Paoletti Luca, De Clerck Kaat, De Coster Emma, Matricardi Pietro, Remaut Katrien, Peynshaert Karen
Department of Drug Chemistry and Technologies, Sapienza University of Rome, P.le A. Moro 5, 00185, Rome, Italy.
Lab of General Biochemistry and Physical Pharmacy, Faculty of Pharmaceutical Sciences, Ghent University, Ottergemsesteenweg 460, Ghent, 9000, Belgium.
Drug Deliv Transl Res. 2025 Jul 16. doi: 10.1007/s13346-025-01921-w.

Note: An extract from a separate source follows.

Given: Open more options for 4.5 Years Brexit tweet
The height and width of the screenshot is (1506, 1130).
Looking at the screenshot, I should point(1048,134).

Millions of people worldwide suffer from vision impairments, significantly affecting their quality of life and mental health and imposing a massive economic burden on healthcare. The eye, converting light into signals for the brain, plays a key role in vision, with the retina being especially vital yet susceptible to damage. Gene therapy holds promise for effectively treating vision-related diseases. However, in basic research, screening for effective gene carriers often lacks quantitative evaluation. One major challenge in translating promising nanoparticles from in vitro studies to (pre)clinical applications is the presence of retinal drug delivery barriers. Ex vivo experimentation could help overcome that by providing insights into these barriers early on, yet much of the current research relies heavily on qualitative assessments. Specifically, the lack of quantitative methods to assess nanoparticle penetration in the retina moved us to develop a flow cytometry-based method for large animal retinal tissue. Our method proved to efficiently quantify both nanoparticle uptake and transfection in the retina, corroborating our qualitative outcomes and positioning itself as a useful tool to support the drug and gene delivery community.
全球数百万人患有视力障碍,这严重影响了他们的生活质量和心理健康,并给医疗保健带来了巨大的经济负担。眼睛将光转化为大脑的信号,在视觉中起着关键作用,其中视网膜尤为重要,但也容易受到损伤。基因治疗有望有效治疗与视力相关的疾病。然而,在基础研究中,筛选有效的基因载体往往缺乏定量评估。将有前景的纳米颗粒从体外研究转化为(前)临床应用的一个主要挑战是存在视网膜药物递送障碍。体外实验可以通过尽早深入了解这些障碍来帮助克服这一问题,但目前的许多研究严重依赖定性评估。具体而言,缺乏评估纳米颗粒在视网膜中渗透的定量方法促使我们开发一种基于流式细胞术的大型动物视网膜组织方法。我们的方法证明能够有效地量化纳米颗粒在视网膜中的摄取和转染,证实了我们的定性结果,并成为支持药物和基因递送领域的有用工具。